Data pulled from a collection:
/---

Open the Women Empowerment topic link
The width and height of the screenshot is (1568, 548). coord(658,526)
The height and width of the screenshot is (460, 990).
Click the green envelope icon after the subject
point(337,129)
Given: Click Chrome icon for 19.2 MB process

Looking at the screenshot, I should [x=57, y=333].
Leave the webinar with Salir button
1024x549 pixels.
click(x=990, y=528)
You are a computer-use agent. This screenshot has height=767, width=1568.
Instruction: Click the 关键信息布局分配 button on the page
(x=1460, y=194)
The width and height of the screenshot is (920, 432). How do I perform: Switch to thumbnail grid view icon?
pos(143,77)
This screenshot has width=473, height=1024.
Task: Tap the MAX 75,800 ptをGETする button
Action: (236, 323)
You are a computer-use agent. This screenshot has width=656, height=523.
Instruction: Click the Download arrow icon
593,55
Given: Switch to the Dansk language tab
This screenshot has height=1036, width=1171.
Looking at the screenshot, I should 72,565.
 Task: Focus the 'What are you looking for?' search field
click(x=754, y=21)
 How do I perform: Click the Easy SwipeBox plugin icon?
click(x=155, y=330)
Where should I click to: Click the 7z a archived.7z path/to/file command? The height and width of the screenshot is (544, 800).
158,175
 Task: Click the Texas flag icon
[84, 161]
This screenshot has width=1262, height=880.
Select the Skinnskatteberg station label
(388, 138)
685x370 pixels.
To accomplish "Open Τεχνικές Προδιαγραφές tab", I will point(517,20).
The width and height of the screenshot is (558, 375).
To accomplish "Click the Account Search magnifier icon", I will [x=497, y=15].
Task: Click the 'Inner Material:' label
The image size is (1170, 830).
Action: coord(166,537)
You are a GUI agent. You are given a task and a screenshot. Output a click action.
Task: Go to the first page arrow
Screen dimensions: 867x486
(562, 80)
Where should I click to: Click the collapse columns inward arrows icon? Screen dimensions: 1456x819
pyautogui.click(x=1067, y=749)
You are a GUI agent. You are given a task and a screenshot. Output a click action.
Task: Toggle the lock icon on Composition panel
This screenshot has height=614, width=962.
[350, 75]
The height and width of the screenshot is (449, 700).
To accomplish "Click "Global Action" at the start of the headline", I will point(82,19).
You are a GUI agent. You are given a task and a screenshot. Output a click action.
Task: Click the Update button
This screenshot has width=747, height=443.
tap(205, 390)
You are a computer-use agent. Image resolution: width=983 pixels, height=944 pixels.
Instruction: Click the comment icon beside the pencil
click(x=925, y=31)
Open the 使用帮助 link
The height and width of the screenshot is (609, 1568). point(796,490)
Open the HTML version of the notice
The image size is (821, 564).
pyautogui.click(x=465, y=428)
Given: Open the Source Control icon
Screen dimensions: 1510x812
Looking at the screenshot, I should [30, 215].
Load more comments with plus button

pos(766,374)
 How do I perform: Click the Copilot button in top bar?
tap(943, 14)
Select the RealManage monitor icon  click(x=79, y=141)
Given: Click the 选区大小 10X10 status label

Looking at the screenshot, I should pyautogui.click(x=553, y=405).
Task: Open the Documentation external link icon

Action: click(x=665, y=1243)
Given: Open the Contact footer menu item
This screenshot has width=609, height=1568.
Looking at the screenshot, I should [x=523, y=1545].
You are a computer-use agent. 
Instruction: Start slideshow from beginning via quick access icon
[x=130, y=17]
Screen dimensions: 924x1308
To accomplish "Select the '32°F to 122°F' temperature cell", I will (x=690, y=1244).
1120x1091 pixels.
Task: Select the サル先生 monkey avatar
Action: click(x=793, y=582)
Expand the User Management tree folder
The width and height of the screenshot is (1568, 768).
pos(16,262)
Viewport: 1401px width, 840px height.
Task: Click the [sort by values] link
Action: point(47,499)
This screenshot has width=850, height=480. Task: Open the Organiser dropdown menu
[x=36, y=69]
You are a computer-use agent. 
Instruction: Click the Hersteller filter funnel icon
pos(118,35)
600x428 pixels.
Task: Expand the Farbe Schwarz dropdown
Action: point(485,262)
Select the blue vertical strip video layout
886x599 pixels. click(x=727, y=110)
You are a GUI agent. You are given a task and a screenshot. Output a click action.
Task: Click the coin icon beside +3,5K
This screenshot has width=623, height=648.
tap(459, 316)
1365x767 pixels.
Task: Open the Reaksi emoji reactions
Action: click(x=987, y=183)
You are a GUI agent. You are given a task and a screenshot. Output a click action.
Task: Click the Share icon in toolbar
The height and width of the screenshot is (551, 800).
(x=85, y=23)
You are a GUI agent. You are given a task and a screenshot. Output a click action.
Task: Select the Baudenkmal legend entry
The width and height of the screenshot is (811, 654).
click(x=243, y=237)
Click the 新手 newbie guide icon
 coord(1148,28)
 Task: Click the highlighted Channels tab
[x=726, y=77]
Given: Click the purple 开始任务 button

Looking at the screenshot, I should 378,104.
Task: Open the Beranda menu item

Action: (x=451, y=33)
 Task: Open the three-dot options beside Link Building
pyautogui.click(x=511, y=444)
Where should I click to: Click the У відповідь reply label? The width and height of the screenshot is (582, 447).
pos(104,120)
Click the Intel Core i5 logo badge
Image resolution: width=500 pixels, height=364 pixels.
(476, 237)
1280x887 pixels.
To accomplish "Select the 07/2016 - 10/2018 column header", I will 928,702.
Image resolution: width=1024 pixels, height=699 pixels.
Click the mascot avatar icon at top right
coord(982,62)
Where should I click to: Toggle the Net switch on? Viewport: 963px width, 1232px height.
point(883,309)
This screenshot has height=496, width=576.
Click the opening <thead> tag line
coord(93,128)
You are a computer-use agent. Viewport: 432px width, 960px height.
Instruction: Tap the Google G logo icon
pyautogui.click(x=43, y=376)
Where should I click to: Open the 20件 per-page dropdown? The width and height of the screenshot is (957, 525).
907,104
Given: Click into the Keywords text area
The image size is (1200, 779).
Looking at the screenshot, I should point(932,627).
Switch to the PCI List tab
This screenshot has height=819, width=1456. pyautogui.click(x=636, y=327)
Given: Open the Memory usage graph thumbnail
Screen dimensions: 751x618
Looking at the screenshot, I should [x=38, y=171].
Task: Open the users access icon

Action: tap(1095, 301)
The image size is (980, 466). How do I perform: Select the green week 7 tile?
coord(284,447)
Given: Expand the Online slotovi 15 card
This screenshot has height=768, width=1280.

\---

What the task asks: Reproduce the material word for word, starting at its first line and ending with the line that contains "(x=1460, y=194)", both included.

Solution to this problem:
Open the Women Empowerment topic link
The width and height of the screenshot is (1568, 548). coord(658,526)
The height and width of the screenshot is (460, 990).
Click the green envelope icon after the subject
point(337,129)
Given: Click Chrome icon for 19.2 MB process

Looking at the screenshot, I should [x=57, y=333].
Leave the webinar with Salir button
1024x549 pixels.
click(x=990, y=528)
You are a computer-use agent. This screenshot has height=767, width=1568.
Instruction: Click the 关键信息布局分配 button on the page
(x=1460, y=194)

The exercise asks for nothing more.